Tİcaret Terk suçlarında Teb.K.35'e göre tebligat çıkartılamaz
Anayasa'nın 36. maddesi ve Avrupa İnsan Hakları Sözleşmesi'nin 6. maddesinde belirtilen adil yargılanma hakkı gözönünde bulundurularak, ticareti terk suçlarında duruşma davetiyesinin ya da mahkeme kararının terk ettiği ileri sürülen adresine Tebligat Kanunu'nu 35. maddesine göre yapılan tebligat geçersiz olup, savunma hakkının kısıtlanması sonucunu doğurur.
TİCARETİ TERK EDENLERİN CEZASI:

(Ek madde: 18/02/1965 - 538/133 md.;Değişik madde: 31/05/2005-5358 S.K./8.mad)

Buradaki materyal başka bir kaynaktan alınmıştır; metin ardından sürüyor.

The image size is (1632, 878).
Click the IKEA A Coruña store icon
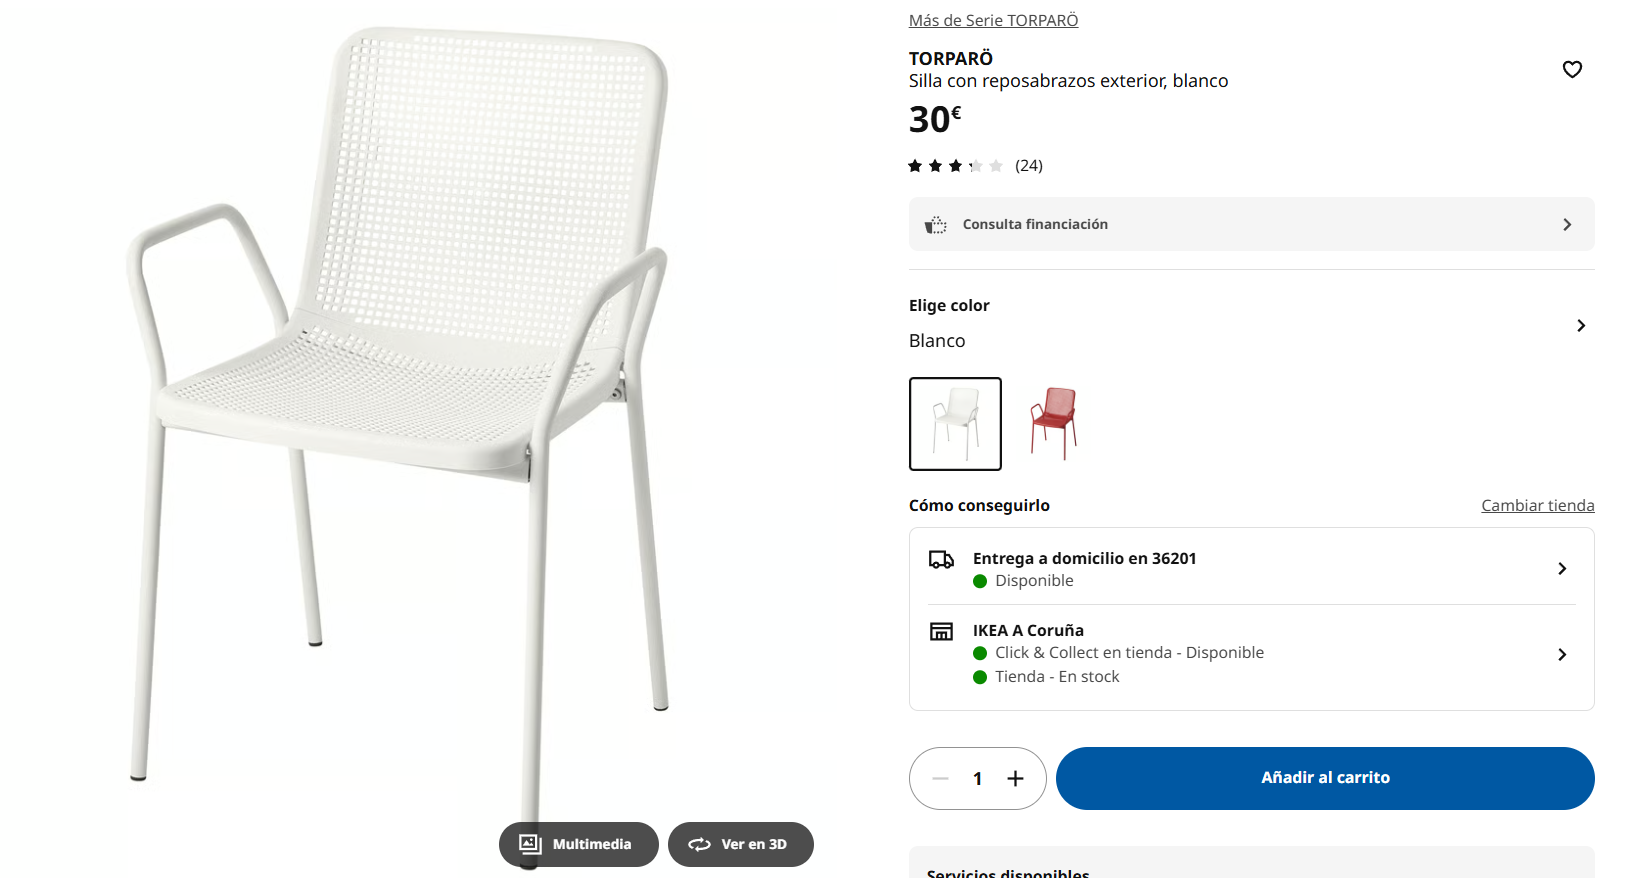941,631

44 üncü maddeye göre mal beyanında bulunmayan veya beyanında mevcudunu eksik gösteren veya aktifinde yer almış malı veya yerine kaim olan değerini haciz veya iflas sırasında göstermeyen veya beyanından sonra bu malları üzerinde tasarruf eden borçlu, bundan zarar gören alacaklının şikâyeti üzerine, üç aydan bir yıla kadar hapis cezası ile cezalandırılır.

Birinci fıkradaki fiillerin işlenmesinden alacaklının zarar görmediğini ispat eden borçluya ceza verilmez.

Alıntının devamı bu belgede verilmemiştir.